Start of Block
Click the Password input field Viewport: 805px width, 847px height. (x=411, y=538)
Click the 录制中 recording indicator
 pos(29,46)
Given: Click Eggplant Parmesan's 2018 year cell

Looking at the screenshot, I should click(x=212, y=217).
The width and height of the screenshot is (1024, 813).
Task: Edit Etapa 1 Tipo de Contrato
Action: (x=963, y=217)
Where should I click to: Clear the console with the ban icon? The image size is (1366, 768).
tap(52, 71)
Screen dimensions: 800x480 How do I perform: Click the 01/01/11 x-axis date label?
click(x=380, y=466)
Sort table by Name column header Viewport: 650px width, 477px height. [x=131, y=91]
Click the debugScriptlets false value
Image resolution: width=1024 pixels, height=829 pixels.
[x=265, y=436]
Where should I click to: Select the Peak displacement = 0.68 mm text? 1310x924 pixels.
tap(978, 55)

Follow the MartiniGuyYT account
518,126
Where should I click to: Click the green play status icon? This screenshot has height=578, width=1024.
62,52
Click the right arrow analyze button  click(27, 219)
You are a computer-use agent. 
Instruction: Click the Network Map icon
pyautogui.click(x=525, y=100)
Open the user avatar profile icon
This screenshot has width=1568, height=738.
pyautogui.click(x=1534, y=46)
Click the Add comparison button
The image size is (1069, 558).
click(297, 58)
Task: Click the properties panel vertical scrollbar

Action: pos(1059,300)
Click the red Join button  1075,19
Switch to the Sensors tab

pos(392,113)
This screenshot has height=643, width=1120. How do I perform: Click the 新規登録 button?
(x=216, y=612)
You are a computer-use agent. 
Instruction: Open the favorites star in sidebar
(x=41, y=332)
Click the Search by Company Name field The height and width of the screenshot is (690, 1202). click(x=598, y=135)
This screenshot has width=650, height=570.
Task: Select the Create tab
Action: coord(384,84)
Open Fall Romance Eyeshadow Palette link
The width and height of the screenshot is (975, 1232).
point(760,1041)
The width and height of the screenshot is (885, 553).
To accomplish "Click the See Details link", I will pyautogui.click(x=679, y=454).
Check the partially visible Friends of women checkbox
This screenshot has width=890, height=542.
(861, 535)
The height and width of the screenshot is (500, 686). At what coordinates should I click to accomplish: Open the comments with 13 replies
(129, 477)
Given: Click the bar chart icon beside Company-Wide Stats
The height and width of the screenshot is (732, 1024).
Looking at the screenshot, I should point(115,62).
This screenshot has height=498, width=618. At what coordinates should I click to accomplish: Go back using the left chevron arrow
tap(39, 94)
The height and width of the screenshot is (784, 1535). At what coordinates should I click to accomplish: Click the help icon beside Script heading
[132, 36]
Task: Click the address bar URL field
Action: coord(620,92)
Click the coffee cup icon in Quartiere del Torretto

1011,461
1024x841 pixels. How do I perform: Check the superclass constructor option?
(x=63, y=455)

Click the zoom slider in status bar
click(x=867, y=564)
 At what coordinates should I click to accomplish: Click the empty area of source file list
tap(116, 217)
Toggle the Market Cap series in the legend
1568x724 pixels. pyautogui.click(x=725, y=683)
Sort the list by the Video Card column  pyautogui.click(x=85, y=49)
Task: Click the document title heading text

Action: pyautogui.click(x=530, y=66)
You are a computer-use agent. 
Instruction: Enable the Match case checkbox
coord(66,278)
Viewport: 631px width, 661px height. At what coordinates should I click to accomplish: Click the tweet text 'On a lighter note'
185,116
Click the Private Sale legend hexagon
End of Block
**Exercise description:**
Would you return all lines from the preceding listing that contain the word "link"?

**Worked solution:**
Open Fall Romance Eyeshadow Palette link
To accomplish "Click the See Details link", I will pyautogui.click(x=679, y=454).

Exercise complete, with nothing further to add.